◆ Your goal ◆
Copy the following records word for word, all of them.

------

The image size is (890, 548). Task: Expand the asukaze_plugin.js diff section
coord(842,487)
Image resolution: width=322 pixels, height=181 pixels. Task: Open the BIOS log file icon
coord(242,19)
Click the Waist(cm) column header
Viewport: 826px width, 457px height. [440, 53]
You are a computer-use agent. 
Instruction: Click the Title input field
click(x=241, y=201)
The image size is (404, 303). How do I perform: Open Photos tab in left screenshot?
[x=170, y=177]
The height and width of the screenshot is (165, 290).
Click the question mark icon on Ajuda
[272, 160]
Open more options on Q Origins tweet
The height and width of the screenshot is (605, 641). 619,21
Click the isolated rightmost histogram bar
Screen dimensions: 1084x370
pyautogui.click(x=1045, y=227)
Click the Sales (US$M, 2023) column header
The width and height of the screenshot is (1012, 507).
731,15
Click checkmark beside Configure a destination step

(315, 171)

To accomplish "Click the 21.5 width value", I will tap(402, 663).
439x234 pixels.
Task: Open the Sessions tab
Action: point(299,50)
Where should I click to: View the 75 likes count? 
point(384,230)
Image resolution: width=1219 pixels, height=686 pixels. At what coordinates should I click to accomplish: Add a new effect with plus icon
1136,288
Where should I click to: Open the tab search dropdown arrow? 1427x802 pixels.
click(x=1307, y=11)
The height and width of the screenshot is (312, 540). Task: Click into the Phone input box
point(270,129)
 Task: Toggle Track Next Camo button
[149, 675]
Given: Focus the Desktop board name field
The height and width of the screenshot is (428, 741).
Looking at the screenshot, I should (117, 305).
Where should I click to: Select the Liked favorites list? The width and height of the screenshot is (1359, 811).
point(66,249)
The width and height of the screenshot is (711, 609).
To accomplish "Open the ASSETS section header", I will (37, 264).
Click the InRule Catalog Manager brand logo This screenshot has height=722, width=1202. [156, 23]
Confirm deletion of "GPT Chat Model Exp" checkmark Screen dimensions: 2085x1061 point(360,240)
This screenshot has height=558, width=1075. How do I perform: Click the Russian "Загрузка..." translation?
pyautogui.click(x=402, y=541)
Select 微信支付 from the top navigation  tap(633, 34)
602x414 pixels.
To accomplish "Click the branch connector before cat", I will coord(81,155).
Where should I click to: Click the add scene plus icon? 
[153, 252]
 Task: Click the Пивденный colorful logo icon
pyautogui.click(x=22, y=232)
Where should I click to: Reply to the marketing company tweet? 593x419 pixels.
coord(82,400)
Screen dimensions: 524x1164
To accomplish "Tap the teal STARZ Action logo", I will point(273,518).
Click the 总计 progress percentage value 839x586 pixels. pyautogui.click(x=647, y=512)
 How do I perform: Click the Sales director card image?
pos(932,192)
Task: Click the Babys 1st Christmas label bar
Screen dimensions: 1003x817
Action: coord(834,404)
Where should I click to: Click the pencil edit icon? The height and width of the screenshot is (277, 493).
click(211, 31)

------

◆ Answer ◆
The image size is (890, 548). Task: Expand the asukaze_plugin.js diff section
coord(842,487)
Image resolution: width=322 pixels, height=181 pixels. Task: Open the BIOS log file icon
coord(242,19)
Click the Waist(cm) column header
Viewport: 826px width, 457px height. [440, 53]
You are a computer-use agent. 
Instruction: Click the Title input field
click(x=241, y=201)
The image size is (404, 303). How do I perform: Open Photos tab in left screenshot?
[x=170, y=177]
The height and width of the screenshot is (165, 290).
Click the question mark icon on Ajuda
[272, 160]
Open more options on Q Origins tweet
The height and width of the screenshot is (605, 641). 619,21
Click the isolated rightmost histogram bar
Screen dimensions: 1084x370
pyautogui.click(x=1045, y=227)
Click the Sales (US$M, 2023) column header
The width and height of the screenshot is (1012, 507).
731,15
Click checkmark beside Configure a destination step

(315, 171)

To accomplish "Click the 21.5 width value", I will tap(402, 663).
439x234 pixels.
Task: Open the Sessions tab
Action: point(299,50)
Where should I click to: View the 75 likes count? 
point(384,230)
Image resolution: width=1219 pixels, height=686 pixels. At what coordinates should I click to accomplish: Add a new effect with plus icon
1136,288
Where should I click to: Open the tab search dropdown arrow? 1427x802 pixels.
click(x=1307, y=11)
The height and width of the screenshot is (312, 540). Task: Click into the Phone input box
point(270,129)
 Task: Toggle Track Next Camo button
[149, 675]
Given: Focus the Desktop board name field
The height and width of the screenshot is (428, 741).
Looking at the screenshot, I should (117, 305).
Where should I click to: Select the Liked favorites list? The width and height of the screenshot is (1359, 811).
point(66,249)
The width and height of the screenshot is (711, 609).
To accomplish "Open the ASSETS section header", I will (37, 264).
Click the InRule Catalog Manager brand logo This screenshot has height=722, width=1202. [156, 23]
Confirm deletion of "GPT Chat Model Exp" checkmark Screen dimensions: 2085x1061 point(360,240)
This screenshot has height=558, width=1075. How do I perform: Click the Russian "Загрузка..." translation?
pyautogui.click(x=402, y=541)
Select 微信支付 from the top navigation  tap(633, 34)
602x414 pixels.
To accomplish "Click the branch connector before cat", I will coord(81,155).
Where should I click to: Click the add scene plus icon? 
[153, 252]
 Task: Click the Пивденный colorful logo icon
pyautogui.click(x=22, y=232)
Where should I click to: Reply to the marketing company tweet? 593x419 pixels.
coord(82,400)
Screen dimensions: 524x1164
To accomplish "Tap the teal STARZ Action logo", I will point(273,518).
Click the 总计 progress percentage value 839x586 pixels. pyautogui.click(x=647, y=512)
 How do I perform: Click the Sales director card image?
pos(932,192)
Task: Click the Babys 1st Christmas label bar
Screen dimensions: 1003x817
Action: coord(834,404)
Where should I click to: Click the pencil edit icon? The height and width of the screenshot is (277, 493).
click(211, 31)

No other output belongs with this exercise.